A marcha em Washington mostra um país dividido pela tensão racial. Os negros indicam desencanto com os partidos tradicionais (particularmente o Democrata), irritados com os cortes de programas sociais praticados pelos republicanos que dominam o Congresso, o que atinge os mais pobres.
A divisão pode ser vista por meio de gigantesca galeria de estatísticas: há mais negros nas prisões do que nas universidades, por exemplo. São 12% da população, mas 43% da população carcerária.
Reflexo dessa sensação de desamparo é pesquisa divulgada semana passada: cada vez mais absolvem negros nos júris, apesar das evidências de crime. O. J. Simpson é só o caso mais notório.
Alguns dos motivos desta tensão conseguem ser vistos e entendidos a partir de apenas um índice: a situação da criança americana.
O índice de mortalidade infantil -o mais contundente indicador social de um país- entre os negros é de 17 por 1.000. Ou seja, de cada 1.000 crianças que nascem, 17 morrem antes de completar um ano. É um nível inferior a países como Cuba, Malásia ou Sri Lanka, com um PIB (soma da produção de bens e serviços) inferior.
No Sri Lanka, por exemplo, a renda per capita é de US$ 200 e nos EUA, US$ 25 mil, onde cerca de 13% dos bebês negros têm baixo peso. Essa taxa não se modifica há pelo menos 20 anos.
Graças à taxa de mortalidade dos negros, os EUA ficam em 21º lugar, atrás dos países industrializados. Fossem computados apenas os brancos, estaria no topo, competindo com Japão e Suécia.

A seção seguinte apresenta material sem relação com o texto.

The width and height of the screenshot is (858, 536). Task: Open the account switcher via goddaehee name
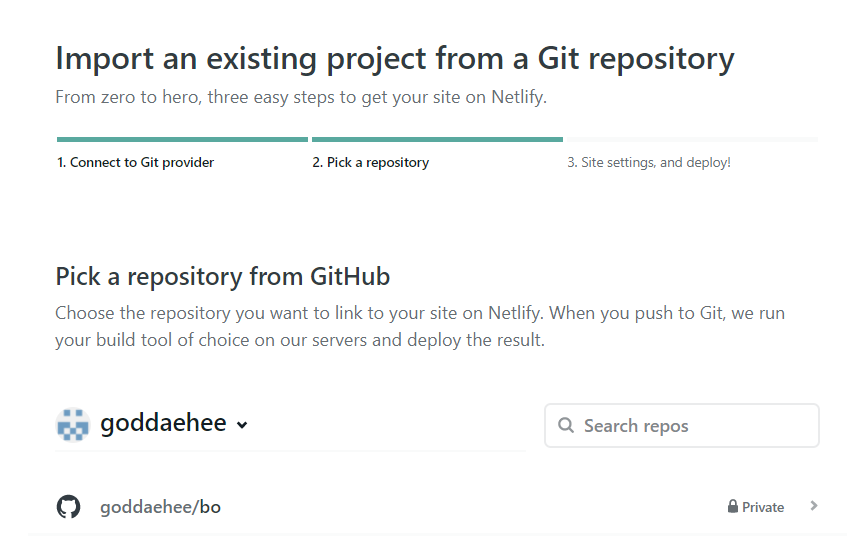[x=163, y=424]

Por trás dessa diferença está uma cadeia de desigualdades, num país que, segundo o Ministério do Trabalho, tem 15 milhões de pessoas vivendo abaixo do que se considera linha de pobreza (menos de U$ 14 mil anualmente para uma família de quatro pessoas).
O Centro de Controle e Prevenção de Doenças divulgou no ano passado estudo mostrando que, de 85 até 91, houve um crescimento da taxa de homicídios entre jovens -subiu de 13 por 100 mil para 33 por 100 mil. Considerados apenas os negros, quase triplicou: passou de 46 para 124 por 100 mil.
Em todos os indicadores sociais negativos, os negros, como são mais marginalizados, apresentam os piores índices: da evasão escolar, passando pelo desemprego, até os registros de negligência e maus-tratos dentro de casa.
Segundo o Comitê Nacional de Prevenção ao Abuso Infantil, pelo menos 1 milhão das denúncias de maus-tratos e negligência foram confirmadas em todo o país entre as 3 milhões de denúncias. Em média, três crianças morrem vítimas de maus-tratos; 46% tinham menos de um ano; 86% eram menores do que cinco anos.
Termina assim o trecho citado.